What is required: Among the records, which lines include "menu"? List them.
--- Entries supplied ---
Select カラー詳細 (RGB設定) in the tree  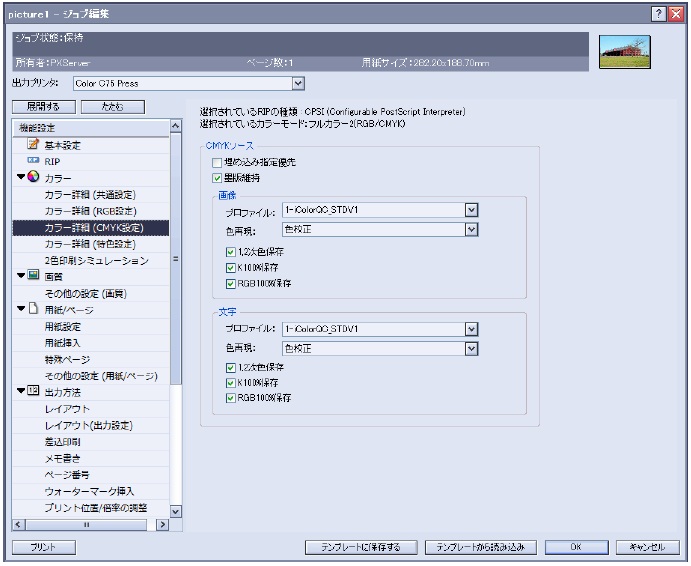(x=103, y=210)
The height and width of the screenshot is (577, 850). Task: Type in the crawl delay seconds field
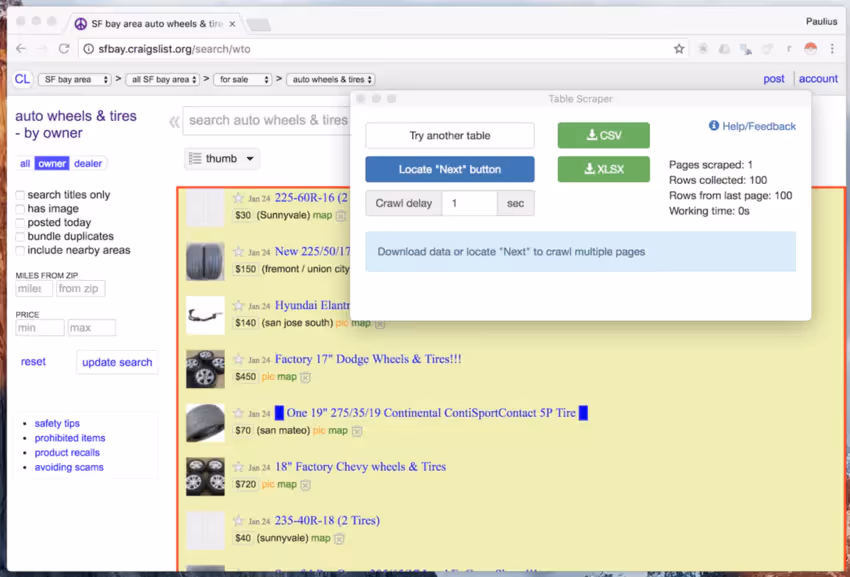469,203
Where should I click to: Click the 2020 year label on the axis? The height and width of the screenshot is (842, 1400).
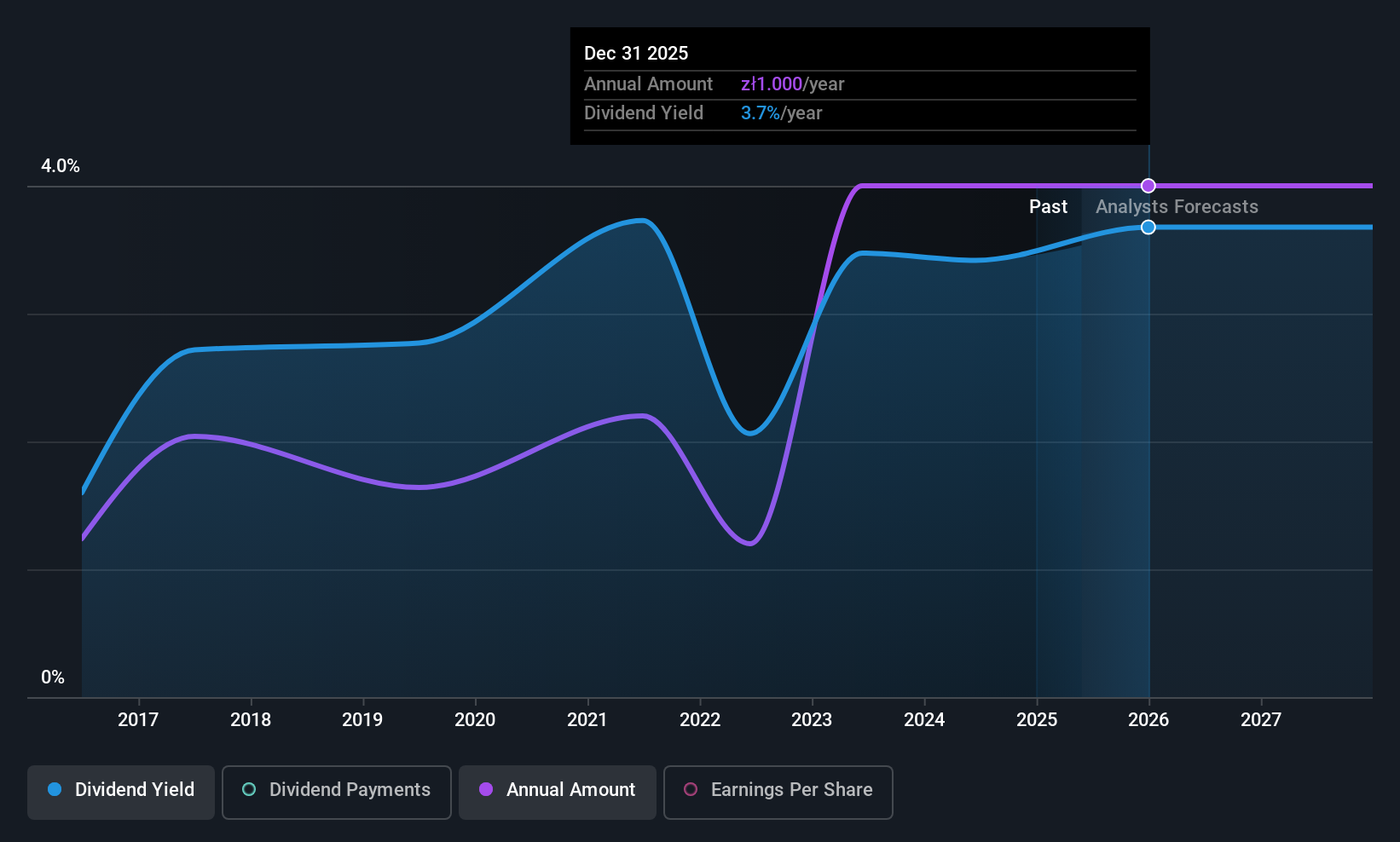[475, 719]
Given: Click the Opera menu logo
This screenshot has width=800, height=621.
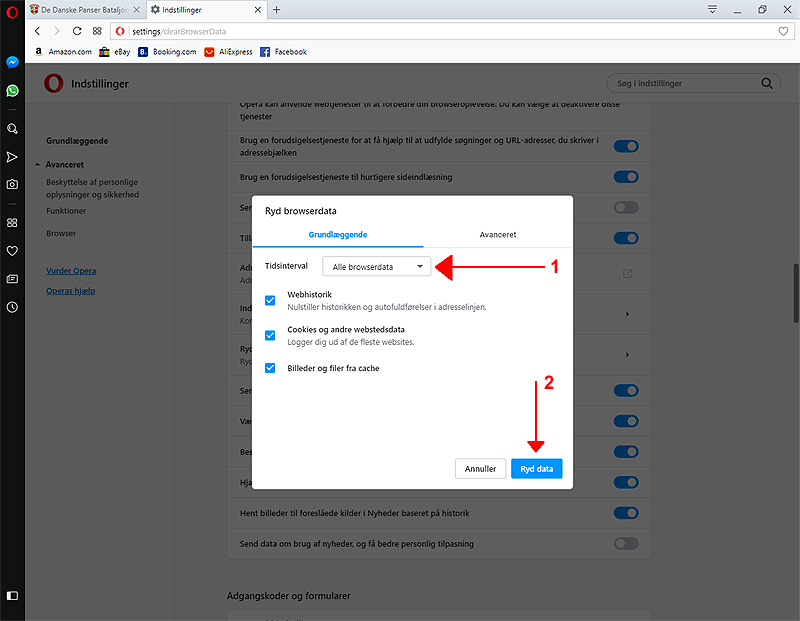Looking at the screenshot, I should pos(12,10).
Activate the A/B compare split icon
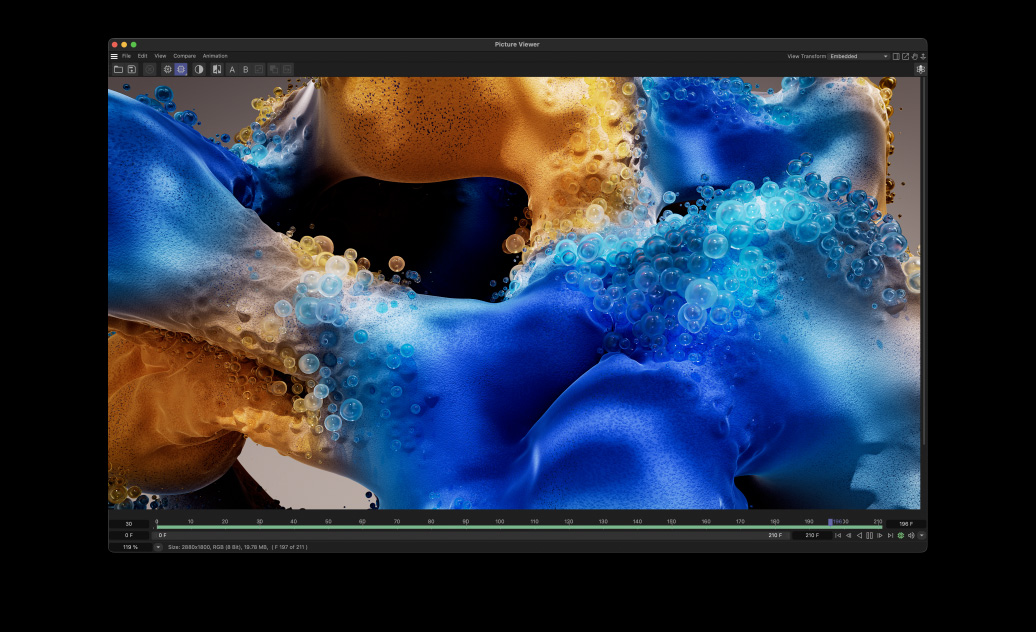The height and width of the screenshot is (632, 1036). pos(217,69)
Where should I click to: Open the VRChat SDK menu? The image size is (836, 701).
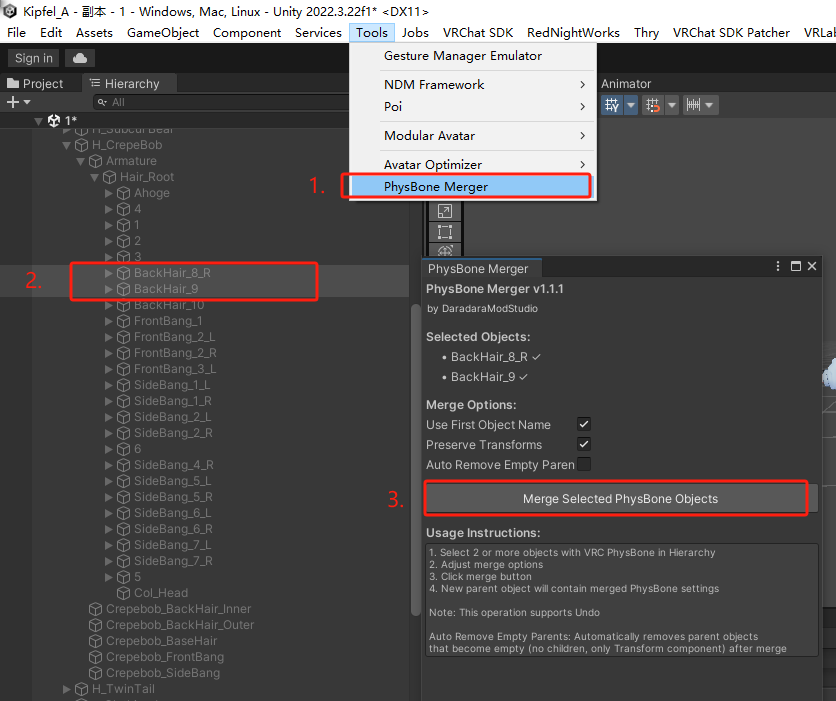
---
Problem solution:
Given: Click the Opera menu logo
Where should I click to: Open the VRChat SDK menu? The image size is (836, 701).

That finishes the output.